By Jake Donovan
The resurrection of Jesus Soto-Karass' once-fleeting career could have very well produced the end of Andre Berto's days as a relevant welterweight player.
Soto Karass put himself closer into title contention than at any other point in his lengthy career after scoring an upset 12th round stoppage of Berto in their Showtime-televised main event Saturday evening at the AT&T Center in San Antonio.
The threat of a shocker came right from the opening bell, as Berto - now training with Virgil Hunter - had no clue how to slow down the bum rush presented by his determined foe. Power punches scored repeatedly for Soto Karass, who found Berto's leaky defense and poor execution of the shoulder roll technique all too inviting.
Berto is nothing if not a warrior, however. The former welterweight titlist saw his eyes puff up early in the fight, but sandwiched in between rough moments in rounds one and three was a fun power punching display in the second. It was enough to let Soto Karass know he'd have to step up his game if he were to live up to his pre-fight promise of fighting hard yet smarter.
He would do just that.
Berto managed to avoid a knockdown in round five, but the slip and fall to the canvas wound up badly damaging his left shoulder. The Floridian was forced to spend the rest of the night fighting with one arm, but at no point was willing to quit.

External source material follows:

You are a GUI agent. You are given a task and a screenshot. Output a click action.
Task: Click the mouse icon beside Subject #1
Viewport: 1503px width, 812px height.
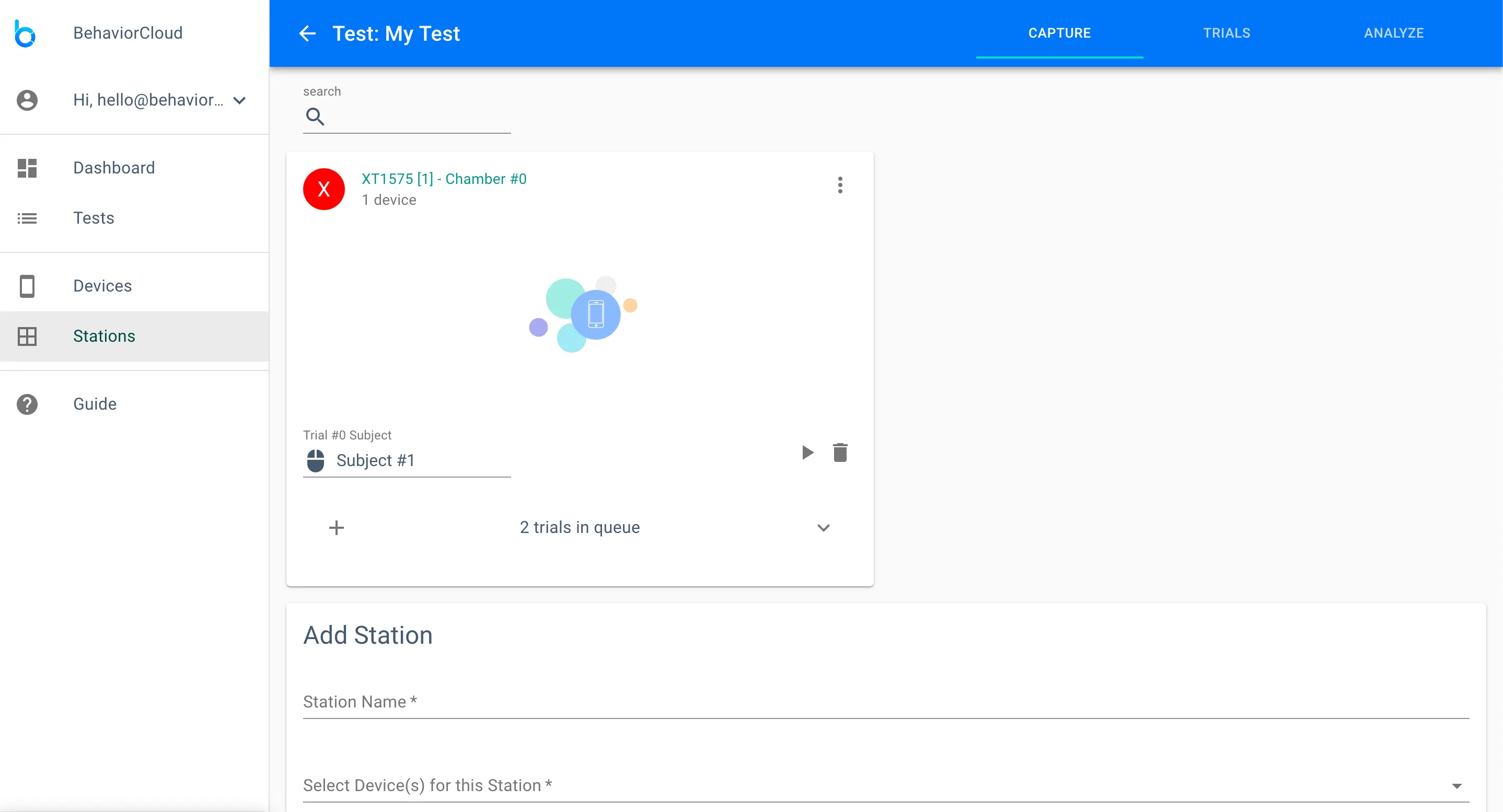tap(316, 460)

His corner reminded him of who was in front of him - a hint that Soto-Karass, while brave for days, has a history of falling short at the top level.
The motivational speeches in between rounds wasn't enough to offset the early damage done, but worked in the latter stages of the bout - at least until the fight-ending sequence. The four rounds preceding the shocking ending saw Berto somehow turn a disastrous rout into a competitive fight.
A late rounds rally was punctuated by an 11th round body shot knockdown which Soto Karass claimed was the result of a low blow. Replays supported the call made by referee Jon Schorle, though its impact left a bitter taste in the mouths of many when the final scorecards were revealed.
The 10-8 sequence left Berto ahead on one card (105-103), even at 104-104 and down 105-103 on the third heading into the 12th and final round. In other words, the fight was still very much on the table despite the disastrous start and the mid-rounds energy.
Soto-Karass finished the fight as if he literally knew the score. A perfectly placed left hook put Berto on the canvas early in the 12th. The ex-champ was up well before the mandatory count reached eight, but wobbled upon rising and his vision severely compromised from 11 rounds worth of impact. His body language prompted the third man to stop the contest.
The win advances Soto Karass to 27-9-3 (18KO), having now scored two straight victories following last year's brave showing in a knockout loss to Marcos Maidana.
Berto suffers the first knockout loss of his career, and his third overall defeat in his past four fights in dropping to 28-3 (22KO). The bout was his first since last November's points loss to Robert Guerrero, but quite possibly his last as a headlining act.